组织工程血管基质的制备与改性

The preparation and modification of acellular vascular matrix

目的:完全脱除猪胸主动脉细胞,对脱细胞血管基质进行改性,增强基质的力学强度,制备组织工程血管支架材料。方法:取家猪的新鲜去除外膜胸主动脉20根,随机分成4组,分别采用胰蛋白酶、TritonX-100及十二烷基硫酸钠(SDS)作为脱细胞试剂对猪胸主动脉进行脱细胞处理,并对脱细胞后的血管基质进行改性,采用HE染色、弹力纤维染色、力学性能测试,以评价脱细胞效果以及材料的力学性能。结果:采用1%TritonX-100单独作用84h既能完全脱除细胞,同时又可完整保留血管基质的三维结构,对胶原纤维、弹力纤维的损伤小,是一种较理想的脱细胞方法。对脱细胞后的基质进行冷冻干燥及真空热交联处理,能有效提高材料的机械强度,冷冻干燥24h后真空120℃下热交联处理12h所获得的材料的机械强度最好,断裂强度可达到1.70MPa。结论:以脱细胞血管基质经冷冻干燥和真空热交联处理后,可以作为血管组织工程的支架材料。

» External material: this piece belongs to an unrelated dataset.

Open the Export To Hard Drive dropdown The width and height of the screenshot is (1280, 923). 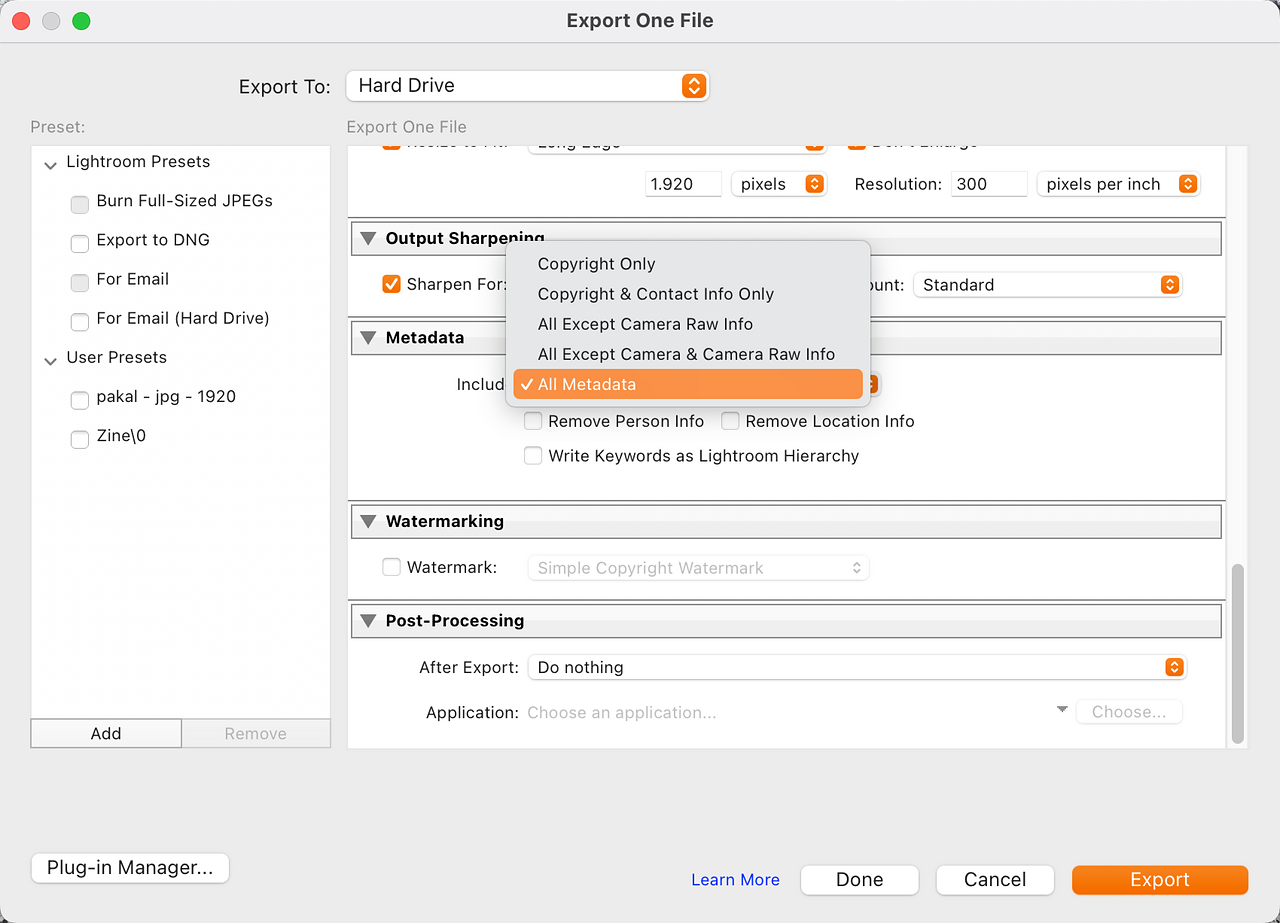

Objective： In order to prepare the scaffolds for tissue engineering blood vessel, we fully extracted the porcine aorta cells, modificated the acellular matrix in vessles, and intensified the mechanical strength of the matrix. Methods： 20 aorta of flesh pig were selected and randomly separated into 4 groups. 0.1% trypsin, 1% Triton X-100, and 0.5% sodium dodecyl sulfate （SDS）were separately applied on them to extract the cells of porcine thoracic aorta, the vessels matrix after extracted were also modified. Using HE specimens staining, elastic protein fiber dyeing, and the biomechanical tests to assess the extracting results and mechanical characterization of the materials. Results： after 1% Triton X-100 individually applied on the cells for 84 hours, the cells can be fully extracted, and at the same time the three-dimensional structure of fiber of matrix can also be well kept. It is an relatively ideal cell-extracted method with slightest injures on coliagenous fibre and the elastic fibers. Modification of the acellular matrix by freeze-drying for 24 hours and then thermal cross-linking under vacuum at 120 ℃ for 12 hours, The acellular matrix under tensile strength test could reach the maximum of 1.70 MPa. Cclusion： These experimental results demonstrate that porcine aortic acellular matrix are good vascular tissue engineering scaffolds by freeze-drying and thermal cross-linking methods to change the mechanical characterization of the materials.